Sat alongside him, Howard Kendall - back in charge of Everton's affairs for one day only - suggested his old players would share those sentiments, judged by the moaning and wailing from the visiting dressing room.
"It was superb," said Kendall. "There was good banter before the game in the dressing room, at half-time and at the end. There will be a few walking wounded, though. The doctors will be busy with all the strains, twists and pulls!
"But you can never stop quality players pbutting a ball and Liverpool started to get on top when we were tiring. We did not have as many substitutions because of injuries to a couple of players and that made the difference."
Given the greater playing resources they had available, it was not a surprise to see Liverpool win but, as is so often the case with derby matches, things did not quite go according to plan. Those expecting to see an avalanche of goals were wide of the mark.
Just as it was when these two tribes went to war in the 1980s as the country's finest teams, the early stages were tight with mid-field and defences dominating. Father Time has caught up with many but these men remain fiercely competitive.
Injuries and unavailability meant Kendall made six changes to the side that started at Wembley, while Liverpool's sole absentee from that day was Craig Johnston. McMahon - an unused substitute when the Reds sealed The Double - took over..

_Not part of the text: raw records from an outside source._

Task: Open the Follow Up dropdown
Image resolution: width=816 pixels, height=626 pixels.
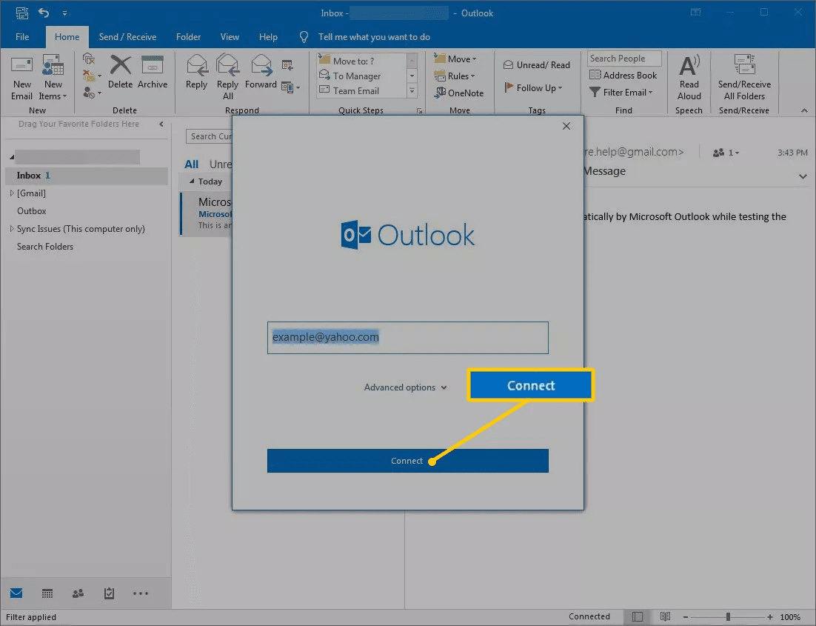Action: 533,87
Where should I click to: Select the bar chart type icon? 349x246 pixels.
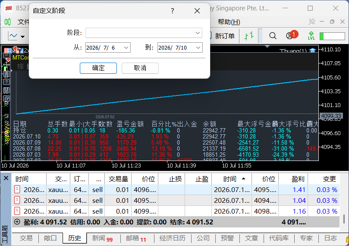249,36
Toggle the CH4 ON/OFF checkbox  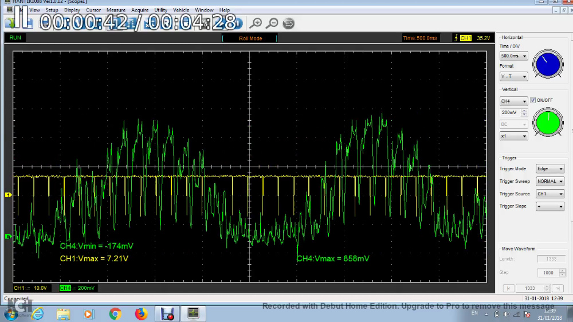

Liverpool looked the side most likely to score during a first 45 minutes where the tempo only briefly raised above a crawl. Watson's blushes were spared when he headed a Molby cross against his post, while Rush and Ronnie Whelan also went close.
It was a similar story after the break when, happily, there was more of an edge about the match.
"A lot of the lads have played football for 20 years and you just don't like losing," said Watson, a man who took defeat as a personal affront, afterwards.
This, however, was one he had to take on the chin. Dalglish's introduction lifted the crowd. He was involved in everything good the Reds created. Bobby Mimms did well to deny him a fairytale goal on 62 minutes.
When Alan Kennedy crashed a left-foot volley wide, few would have complained had honours ended, even but Durnin - thanks to a generous decision from a linesman - nicked it for Liverpool in the final minute, turning in a Ray Houghton cross.
"I think there was a slight suspicion of offside," smirked Durnin, mindful of Reid and Watson sitting either side of him - their responses could not be printed!
"We would have been happy had it finished 0-0 but the real winners were the crowd. No disrespect, but you wouldn't get that anywhere else in the country. It was a fantastic event to be involved in."
Sentiments with which nobody would disagree.
LIVERPOOL (4-4-2): Grobbelaar (Bolder 62); Nicol, Hansen (Barnes 33, Kennedy 73), Lawrenson (Gillespie 53), Beglin (Ablett 25); McDonald, Molby (Durnin 82), Whelan (Wark 53), McMahon (Houghton 60); Dalglish (Durnin 1, Dalglish 46), Rush.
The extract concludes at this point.